Autologous dendritic cells previously loaded ex-vivo with SARS-CoV-2 spike protein. Subjects eligible for treatment will be those who at baseline, are not actively infected with SARS-CoV-2, have no evidence of prior infection with SARS-CoV-2 based on serologic testing, and give informed consent for a vaccination with AV-COVID-19. The patient population will include the elderly and others at higher risk for poor outcomes after COVID-19 infection.

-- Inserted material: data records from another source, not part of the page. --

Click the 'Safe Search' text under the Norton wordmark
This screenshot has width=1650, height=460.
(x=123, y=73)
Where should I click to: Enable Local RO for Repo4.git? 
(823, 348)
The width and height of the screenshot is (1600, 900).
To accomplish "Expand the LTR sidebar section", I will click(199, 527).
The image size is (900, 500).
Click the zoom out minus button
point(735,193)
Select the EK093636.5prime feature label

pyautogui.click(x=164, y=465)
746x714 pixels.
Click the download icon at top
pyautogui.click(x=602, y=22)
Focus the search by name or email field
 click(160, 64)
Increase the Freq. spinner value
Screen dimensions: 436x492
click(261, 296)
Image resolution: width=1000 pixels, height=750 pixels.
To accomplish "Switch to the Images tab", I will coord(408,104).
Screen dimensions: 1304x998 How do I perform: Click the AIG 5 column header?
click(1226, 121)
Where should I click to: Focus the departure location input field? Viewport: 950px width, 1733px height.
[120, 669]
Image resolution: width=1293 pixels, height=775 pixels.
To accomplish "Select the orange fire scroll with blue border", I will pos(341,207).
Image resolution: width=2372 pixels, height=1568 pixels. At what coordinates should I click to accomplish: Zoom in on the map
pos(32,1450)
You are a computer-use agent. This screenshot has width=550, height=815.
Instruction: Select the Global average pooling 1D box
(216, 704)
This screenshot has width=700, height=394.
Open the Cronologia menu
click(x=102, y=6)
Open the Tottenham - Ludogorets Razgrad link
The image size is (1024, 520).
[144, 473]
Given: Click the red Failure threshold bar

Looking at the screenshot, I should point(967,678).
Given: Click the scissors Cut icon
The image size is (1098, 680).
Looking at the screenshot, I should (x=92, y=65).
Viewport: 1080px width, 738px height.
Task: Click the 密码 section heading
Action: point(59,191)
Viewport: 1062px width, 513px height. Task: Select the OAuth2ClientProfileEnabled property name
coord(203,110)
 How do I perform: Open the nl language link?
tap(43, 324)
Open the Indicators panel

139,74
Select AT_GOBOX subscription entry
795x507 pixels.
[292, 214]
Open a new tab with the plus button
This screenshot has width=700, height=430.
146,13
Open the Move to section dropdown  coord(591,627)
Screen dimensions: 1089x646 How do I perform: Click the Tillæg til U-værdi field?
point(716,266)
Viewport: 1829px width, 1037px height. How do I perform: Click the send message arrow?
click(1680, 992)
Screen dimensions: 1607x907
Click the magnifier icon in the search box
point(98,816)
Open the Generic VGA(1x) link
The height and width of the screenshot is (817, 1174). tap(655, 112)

For this reason, individuals will not be excluded solely on the basis of age, body mass index, history of hypertension, diabetes, cancer, or autoimmune disease.

== Sipuleucel-T ==
Sipuleucel-T is the first DCs- based cancer vaccine for men with asymptomatic or minimally symptomatic metastatic castration-resistant prostate cancer (CRPC), approved by the US Food and Drug Administration (FDA) . It is an active cellular immunotherapy, which involves obtaining antigen-presenting autologous dendritic cells from the patient following a leukapheresis procedure. The cells are incubated ex vivo in the presence of a recombinant fusion protein PA2024 containing a prostate antigen, prostate acid phosphatase and GM-CSF, an immune-cell activator. The cells are then returned to the patient to generate an immune response.